Let’s get this out of the way right up top: I love Steven Moffatt.
I know that a lot of Whovians are tired of Moffatt by this point. The former showrunner for “Doctor Who” stayed in the job for far too long. Although admittedly this does seem to be purely because the BBC had a difficult time finding someone who was willing to replace him.
I’m also aware that his tenure as the writer for “Doctor Who” was not exactly as inclusive and diverse as that of Russel T Davies.
Davies made a point of showing same sex relationships and empowered, capable women and people of color without the need for greater commentary. Moffatt’s era was decidedly more white. His episodes also fail the Bechdel test an awful lot more often.
Nevertheless, I love a lot of what Moffatt achieved. Yes, things get a bit lost in the middle of his run. Clara lacks character development (having a boyfriend does not count as character growth, nor does his death). But Amy and Bill are both great companions, and I have a soft spot for Rory.
So when I hear that Moffatt is adapting “The Time Traveler’s Wife” for HBO, I can’t help but be excited.

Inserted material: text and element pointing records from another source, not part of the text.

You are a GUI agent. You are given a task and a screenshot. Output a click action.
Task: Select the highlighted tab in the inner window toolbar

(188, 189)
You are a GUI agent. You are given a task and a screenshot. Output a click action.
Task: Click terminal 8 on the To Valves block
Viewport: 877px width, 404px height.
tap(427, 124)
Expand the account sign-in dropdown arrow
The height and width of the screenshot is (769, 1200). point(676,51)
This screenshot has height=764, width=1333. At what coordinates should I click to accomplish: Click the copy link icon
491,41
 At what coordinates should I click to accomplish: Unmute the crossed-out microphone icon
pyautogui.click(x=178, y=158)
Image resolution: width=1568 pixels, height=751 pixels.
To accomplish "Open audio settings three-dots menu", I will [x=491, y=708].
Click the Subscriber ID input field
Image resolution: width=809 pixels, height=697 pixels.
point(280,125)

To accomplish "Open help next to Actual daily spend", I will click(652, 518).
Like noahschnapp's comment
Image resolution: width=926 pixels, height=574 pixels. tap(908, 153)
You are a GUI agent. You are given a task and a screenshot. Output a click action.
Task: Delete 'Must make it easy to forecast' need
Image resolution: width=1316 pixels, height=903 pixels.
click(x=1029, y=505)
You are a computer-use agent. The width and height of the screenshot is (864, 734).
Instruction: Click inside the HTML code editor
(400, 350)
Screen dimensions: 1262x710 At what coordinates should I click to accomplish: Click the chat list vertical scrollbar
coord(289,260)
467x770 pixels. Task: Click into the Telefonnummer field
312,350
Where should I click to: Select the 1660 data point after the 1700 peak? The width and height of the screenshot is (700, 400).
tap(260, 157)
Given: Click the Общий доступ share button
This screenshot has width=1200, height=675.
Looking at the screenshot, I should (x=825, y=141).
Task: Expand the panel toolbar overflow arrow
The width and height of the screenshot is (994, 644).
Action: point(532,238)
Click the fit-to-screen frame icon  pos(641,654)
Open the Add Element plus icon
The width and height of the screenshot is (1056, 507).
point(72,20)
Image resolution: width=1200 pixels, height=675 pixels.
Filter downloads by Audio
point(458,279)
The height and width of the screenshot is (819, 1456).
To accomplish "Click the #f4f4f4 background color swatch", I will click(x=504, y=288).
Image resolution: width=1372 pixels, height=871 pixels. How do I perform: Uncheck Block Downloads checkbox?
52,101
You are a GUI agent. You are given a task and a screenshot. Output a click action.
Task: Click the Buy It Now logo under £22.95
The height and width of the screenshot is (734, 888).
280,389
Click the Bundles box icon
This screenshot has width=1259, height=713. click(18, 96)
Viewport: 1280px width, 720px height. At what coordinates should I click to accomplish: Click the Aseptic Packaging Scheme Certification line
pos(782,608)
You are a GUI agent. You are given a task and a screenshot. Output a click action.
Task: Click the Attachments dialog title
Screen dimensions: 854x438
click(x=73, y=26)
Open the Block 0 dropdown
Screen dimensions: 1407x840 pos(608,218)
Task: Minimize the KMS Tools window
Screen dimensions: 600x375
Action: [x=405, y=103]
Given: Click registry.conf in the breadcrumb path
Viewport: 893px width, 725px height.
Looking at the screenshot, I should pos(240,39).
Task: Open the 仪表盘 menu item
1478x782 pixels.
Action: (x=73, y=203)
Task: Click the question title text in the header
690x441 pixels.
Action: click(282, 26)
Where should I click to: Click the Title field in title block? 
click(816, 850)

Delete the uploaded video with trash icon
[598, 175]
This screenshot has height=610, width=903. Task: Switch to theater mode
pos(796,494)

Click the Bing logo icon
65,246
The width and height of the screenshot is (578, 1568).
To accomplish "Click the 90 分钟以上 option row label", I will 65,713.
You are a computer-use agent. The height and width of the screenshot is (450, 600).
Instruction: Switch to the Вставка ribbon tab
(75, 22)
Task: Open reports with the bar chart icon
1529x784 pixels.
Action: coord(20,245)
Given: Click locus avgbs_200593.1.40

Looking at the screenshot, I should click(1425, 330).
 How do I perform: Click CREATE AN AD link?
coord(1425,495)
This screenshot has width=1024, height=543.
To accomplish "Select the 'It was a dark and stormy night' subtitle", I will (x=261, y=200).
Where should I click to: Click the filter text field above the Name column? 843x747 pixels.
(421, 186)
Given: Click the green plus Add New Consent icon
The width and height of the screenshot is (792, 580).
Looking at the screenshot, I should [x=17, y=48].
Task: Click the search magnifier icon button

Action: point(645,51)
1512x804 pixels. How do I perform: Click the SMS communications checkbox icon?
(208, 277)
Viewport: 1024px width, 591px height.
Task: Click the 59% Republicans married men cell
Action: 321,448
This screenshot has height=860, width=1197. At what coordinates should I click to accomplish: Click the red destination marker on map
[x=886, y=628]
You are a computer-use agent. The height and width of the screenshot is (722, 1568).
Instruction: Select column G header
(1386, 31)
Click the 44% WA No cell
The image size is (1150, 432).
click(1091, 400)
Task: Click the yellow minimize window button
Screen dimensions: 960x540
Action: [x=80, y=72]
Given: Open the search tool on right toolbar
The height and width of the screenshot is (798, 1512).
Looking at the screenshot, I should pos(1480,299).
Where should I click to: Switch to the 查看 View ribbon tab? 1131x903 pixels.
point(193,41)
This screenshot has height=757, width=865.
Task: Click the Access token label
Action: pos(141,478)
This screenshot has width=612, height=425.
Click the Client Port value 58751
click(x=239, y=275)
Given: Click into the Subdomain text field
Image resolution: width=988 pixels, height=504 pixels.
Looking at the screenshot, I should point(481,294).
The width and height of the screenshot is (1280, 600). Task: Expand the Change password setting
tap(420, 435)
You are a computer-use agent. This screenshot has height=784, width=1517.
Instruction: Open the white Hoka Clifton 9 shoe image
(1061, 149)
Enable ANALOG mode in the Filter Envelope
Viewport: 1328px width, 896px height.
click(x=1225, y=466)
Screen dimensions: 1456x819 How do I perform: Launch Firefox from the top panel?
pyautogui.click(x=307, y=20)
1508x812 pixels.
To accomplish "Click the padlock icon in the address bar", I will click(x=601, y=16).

The Time Traveler’s Adaptations
Audrey Niffenegger’s novel of the same name has already been adapted for live action once. 2009 saw the release of a movie starring Eric Bana and poor old Rachel McAdams, who seems doomed to be forever cast in time travel movies without ever getting to travel through time herself.
Moffatt’s show will premiere over a decade after the release of the movie, which will probably make you feel very old if you, like me, remember when the film was new.
I do genuinely feel that Moffatt has the talent necessary to do the novel justice on the small screen. Not least because he’s already written pretty much the exact same story for “Doctor Who”.
Let me make something clear: in all of time and space, across the entire fifty-year history of “Doctor Who”, there is no episode I love quite as much as “The Girl in the Fireplace”.
The episode, which (according to Wikipedia at least) is inspired by “The Time Traveler’s Wife”, sees The Doctor popping in periodically during the life of Madame de Pompadour.
Perhaps I’m just particularly taken with Sophia Myles’ performance in the episode. Maybe I like seeing David Tennant as a gallant hero; a knight on horseback who rides to the rescue in order to save a waiting damsel in distress.
Maybe I just really love the clockwork robots. This was my first exposure to steampunk, and I’ve been enamored of the genre’s entire aesthetic ever since.
Plus, there’s this scene. What do monsters under the bed have nightmares about?
Regardless, “The Girl in the Fireplace” is perfection, and I want to see Steven Moffatt take the same basic principle and run with it for a full big budget HBO series.
Books are Better on TV
I feel like this is a story that deserves room to breathe. We’re increasingly seeing novels being turned into TV shows rather than feature films, in large part because audiences and creators alike are realizing that a good book adaptation needs to be more than two hours long.
I imagine that HBO is hoping to capitalize on the popularity of another time travel romance book-cum-television series. “Outlander” seems to be working a treat as a TV show, so maybe “The Time Traveler’s Wife” can speak to that same niche.
(It’s worth noting that “Outlander” is a rare case of a story that’s built around a time travelling woman.)
I have high hopes of “The Time Traveler’s Wife”. It would be nice if this show were orchestrated by a female creator, but you can’t always have everything.
Steven Moffatt has proven himself very capable at time travel romance stories, and even specifically at adapting this particular story. The man does his best work when he’s working from someone else’s playbook, and there are far worse stories that he could be adapting.
I just hope that if I’m wrong, a version of myself from the future will figure out how to travel back in time and warn me.